I don't quite understand what happens if a stock you own is under a takeover bid. For instance, SAI is supposed to be under a takeover bid by Hong Kong-based Baring Asia Private Equity for $4.75.

At the time of the takeover bid, the following usually happens:

1) Company announces the bid to the market, with an estimated timeline. They will usually announce a per share.
2) Market participants usually buy the stock up to the level of the bid, give or take a few percentage points (if the bid is viewed as risky in any way, there might be a larger discount)
3) The company's board will give a recommendation
4) The company will arrange a meeting with shareholders to vote on the proposal

If it's approved:
1) The market is notified that it's approved, with the required effective date
2) Wait for conditions to be met, if required
3) On the date that it becomes effective, money is transfered from the buyer and distributed to each of the shareholders. This is done using the same mechanism (share registry) and money is transfered into each shareholders account electronically (or they're sent a cheque) for each of the shares they owned.
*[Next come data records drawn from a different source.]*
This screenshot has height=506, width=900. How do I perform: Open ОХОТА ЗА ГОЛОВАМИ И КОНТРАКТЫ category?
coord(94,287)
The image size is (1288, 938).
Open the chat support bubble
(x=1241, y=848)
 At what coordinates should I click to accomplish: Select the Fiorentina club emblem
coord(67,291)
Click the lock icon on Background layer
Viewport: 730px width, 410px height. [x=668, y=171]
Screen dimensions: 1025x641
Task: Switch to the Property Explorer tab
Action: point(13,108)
Probably some details I've missed, but that's pretty much it.
 
Hi Klogg,
you pretty much summed up the usual scenario.
Leaving just a couple of special cases:

Some other group makes a counter offer. The new offer is usually higher, sometimes only claimed to be higher, but consisting of a mix of cash and new shares, so it's difficult to verify. The Directors that may have supported the first offer always leave an exit door ajar with the clause "in the absence of a superior offer".

This can lead to either a bidding war, or one party withdraws the offer.

An offer may also be withdrawn unilaterally. This will likely involve some failure of conditions precedent, leading to claims and counter claims. If the legal fraternity gets involved, things start to become messy indeed, and the poor shareholder who bought the initial spec will foot the bill.